TASK TO COMPLETE: Only what runs from the line with "Where should I click to: Click" to the end of the data should appear in the answer, exactly as written and without pictures.

RECORDS SUPPLIED:
################
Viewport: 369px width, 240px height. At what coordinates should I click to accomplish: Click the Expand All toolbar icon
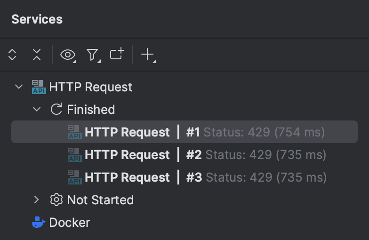pyautogui.click(x=12, y=55)
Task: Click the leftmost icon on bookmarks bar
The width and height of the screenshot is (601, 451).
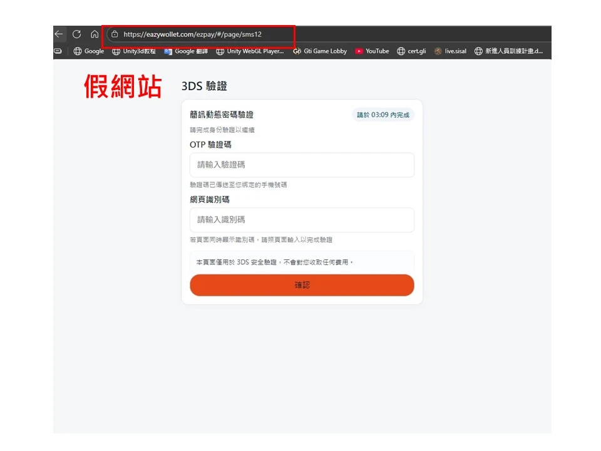Action: click(58, 51)
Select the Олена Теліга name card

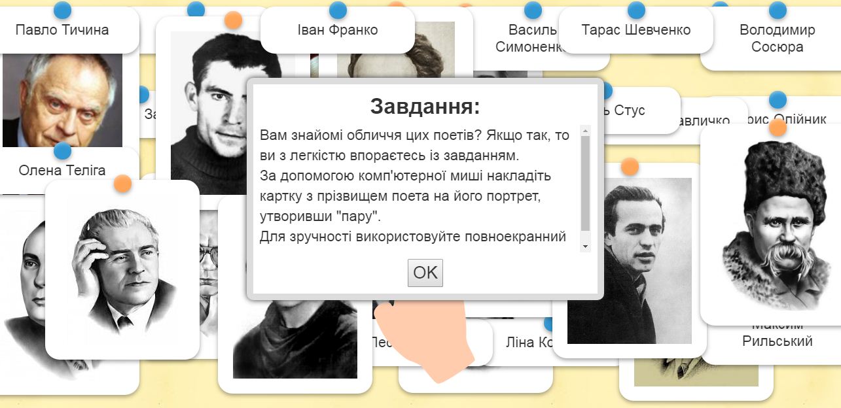coord(62,171)
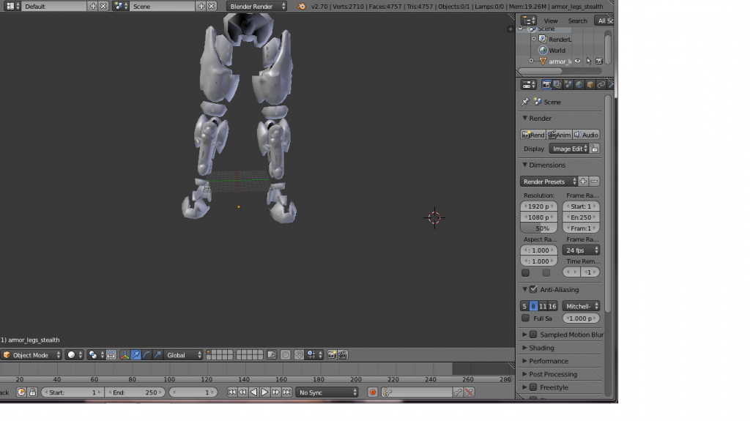This screenshot has width=750, height=421.
Task: Click the 50% resolution scale slider
Action: pos(538,228)
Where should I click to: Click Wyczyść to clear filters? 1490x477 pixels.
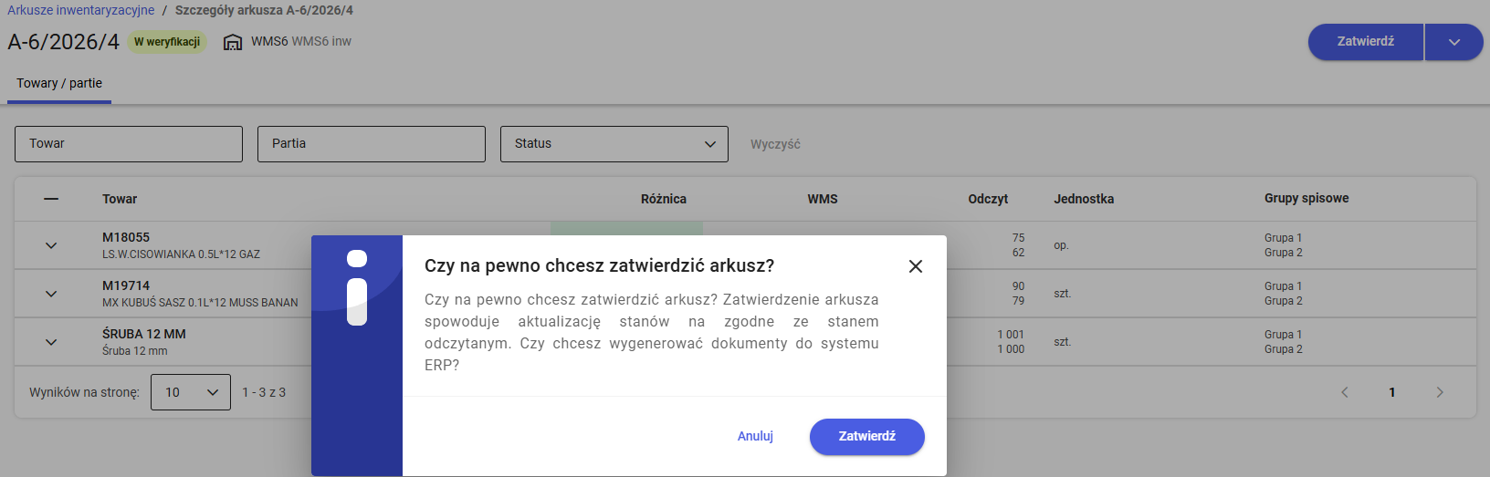point(775,144)
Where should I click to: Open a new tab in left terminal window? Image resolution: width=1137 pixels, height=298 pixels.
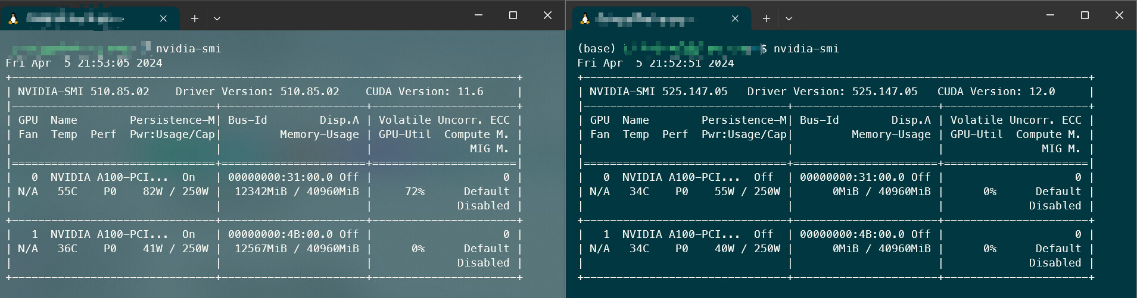[194, 18]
################
EXPECTED OUTPUT:
Where should I click to: Click Wyczyść to clear filters? 1490x477 pixels.
point(775,144)
Where should I click to: Open a new tab in left terminal window? Image resolution: width=1137 pixels, height=298 pixels.
[194, 18]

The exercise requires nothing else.